If defeated, Rubio will be the election's latest casualty of the party's establishment following fellow Floridian Jeb Bush.

Outside the Trump rally, Laura Roselione (38), a project analyst from Miami, standing on the protester side of the road, expresses concern about how far Trump's "anger and hate" will bring him.

"I am terrified of how it is going to play out," she said. "That's why I am here today. It's a shame this is what it's come to with the Republican Party.

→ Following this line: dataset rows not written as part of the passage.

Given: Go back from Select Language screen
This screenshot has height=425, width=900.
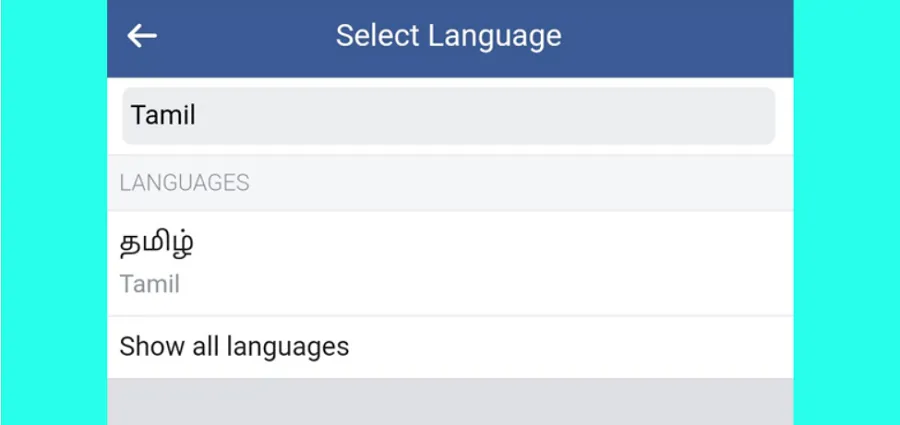Looking at the screenshot, I should point(142,36).
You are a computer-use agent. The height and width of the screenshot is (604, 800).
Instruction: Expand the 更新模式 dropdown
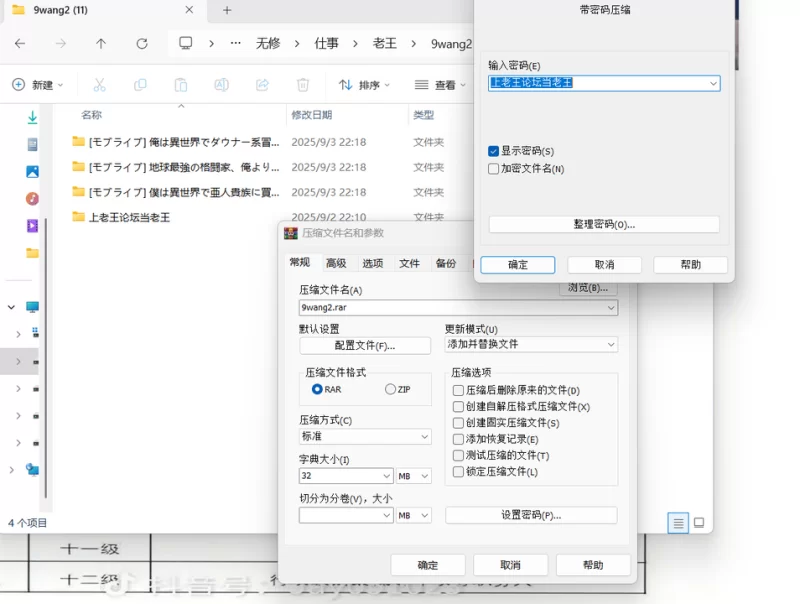(530, 344)

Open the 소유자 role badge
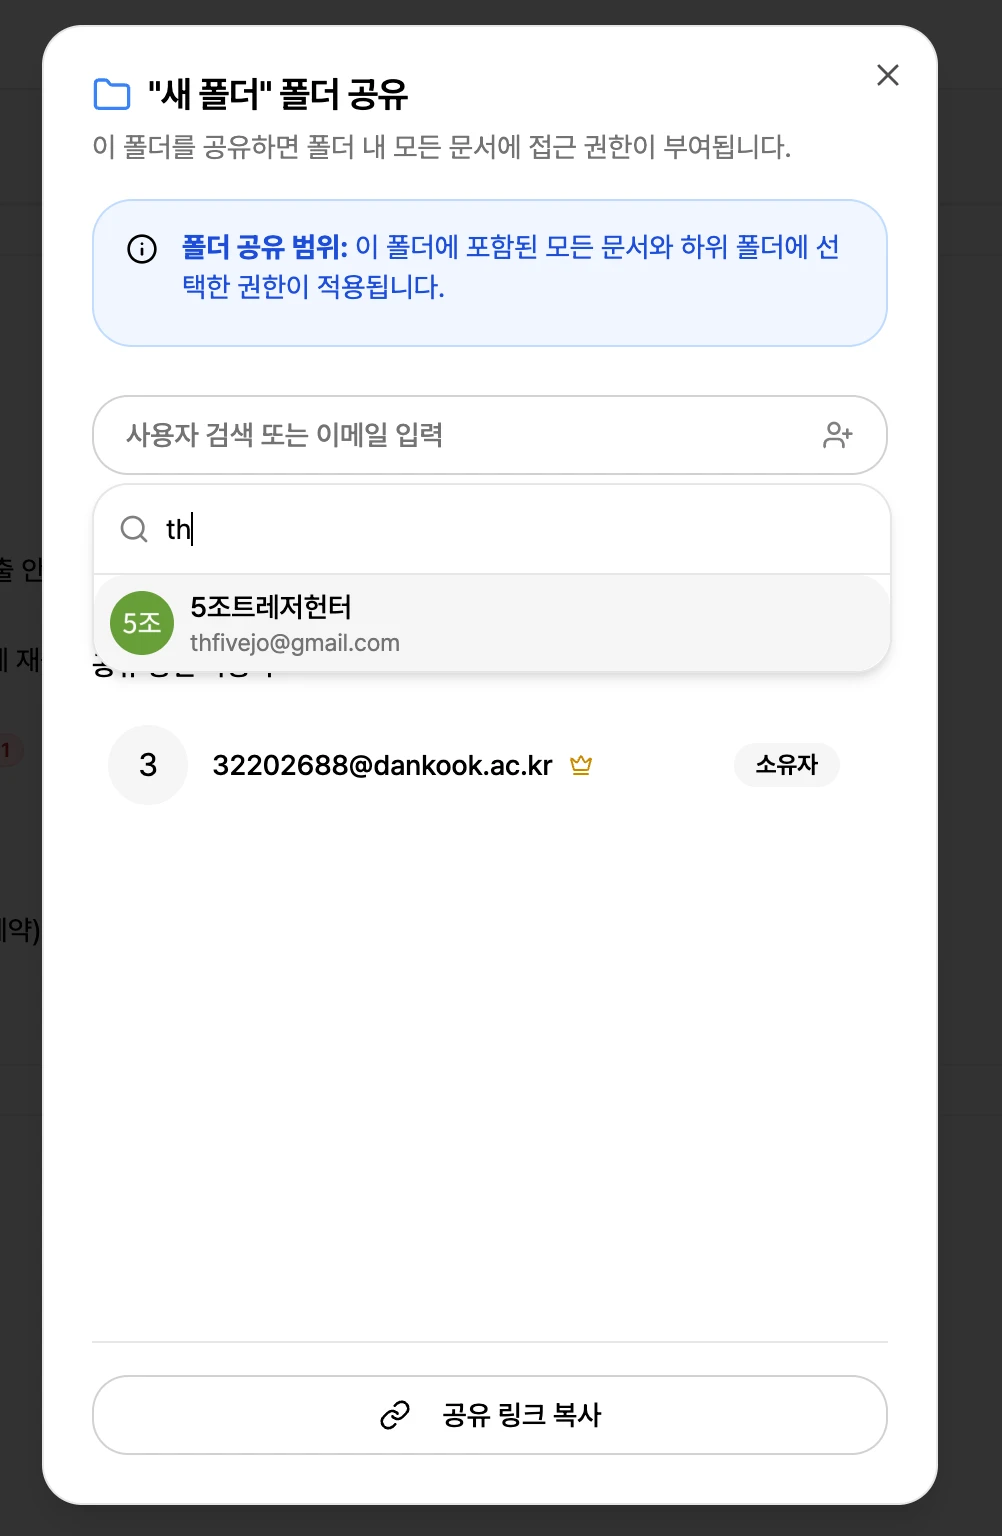(786, 765)
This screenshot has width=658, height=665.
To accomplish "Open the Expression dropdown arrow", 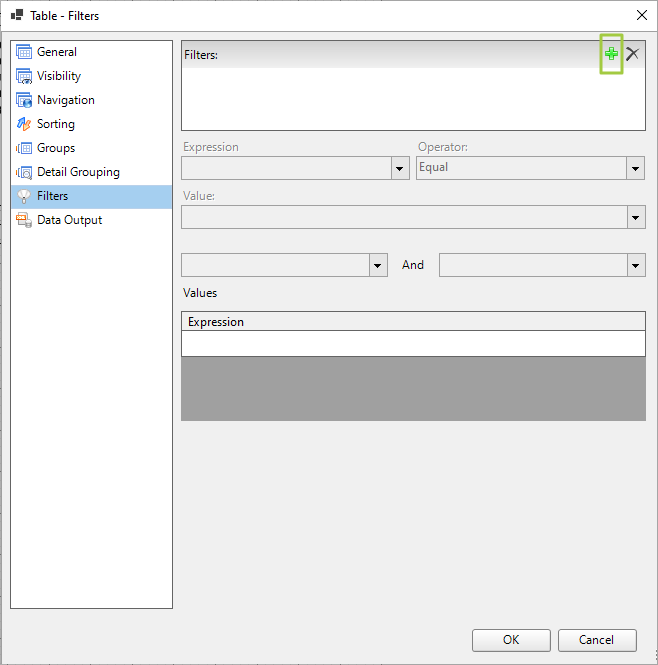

Over many years they have created this person who is Trump."

On the other side, Trump supporter David Caulkett (67), who is part of the Floridians for Immigration Enforcement, acknowledges that the businessman ruffles feathers but praises him for being the first person in 20 years to raise the issue of illegal immigration.

“Trump is obnoxious but he is transformative,” he said. “He has already changed the way politics and the electorate views elections.”

With that, Caulkett walked away, excited, to watch Trump lift off in his helicopter.